Isabella maintained close contact and friendship with Woodhull, even to the disliking and loathing of many of her fellow suffragists. Woodhull may have been more radical than anything that Isabella had written or preached, yet this connection seemed to be a personal protest against the sexual contradictions set forth by the society. In Isabella’s book Womanhood: Its Sanctities and Fidelities she called for sexual self-restraint on the part of men, as well as defended a woman’s right to speak out on such issues as prostitution, birth control, abortion and sex education for children.

Isabella devoted herself to this conviction that she would be the spiritual mother of her country. She felt a responsibility to concentrate her energies on this privilege given to her by God. She believed that this country had been overtaken by corruption and that it was ultimately hers and women’s responsibility to restore what the founding fathers of this country had hoped to attain.

A Final Look at Isabella Beecher Hooker and her Effect on Women’s Suffrage

Isabella Beecher Hooker suffrage related activities did not come to a halt until her death in 1907. She continued to lobby on both state and national levels, even though poor health complicated her ambitions.
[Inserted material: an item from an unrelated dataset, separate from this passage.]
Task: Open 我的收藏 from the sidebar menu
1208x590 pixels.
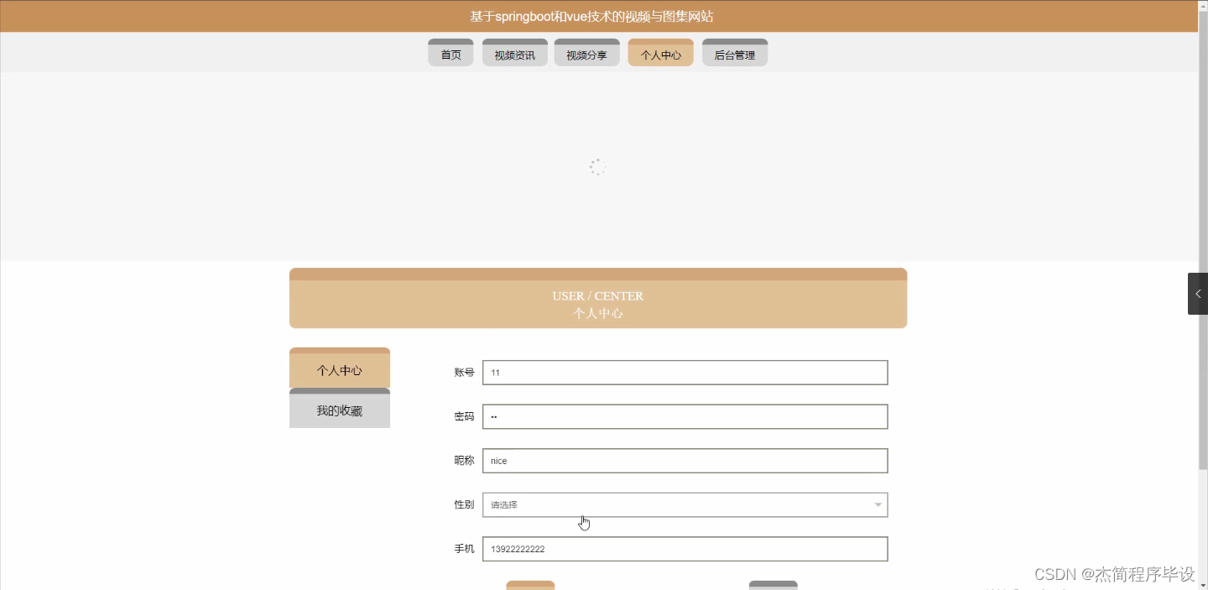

As early as1877, she lamented her inability to fully devote herself to the cause of suffrage work on a national level, but she was ecstatic with the Connecticut State Legislature’s passing of John Hooker’s bill, which granted taxpaying women the right to vote. In 1889, in a hearing before the Connecticut Legislature concerning Constitutional amendments, she spoke passionately to the complete eradication of the word ‘male’ in the Constitution. She worked to form clubs in many Connecticut towns focusing on women’s study of political science, in order to prepare the future generations to manage town and government affairs. Although the suffragist’s avowed goal, the ballot, would not be achieved in Isabella’s lifetime, the alliance between the suffrage movement and the forgotten Beecher sister proved to be a successful one. Isabella Beecher Hooker devoted her life to creating equality for women both in the private sphere and the public sphere, and because of her efforts women would go on to obtain new social heights within society that Isabella could only dream of.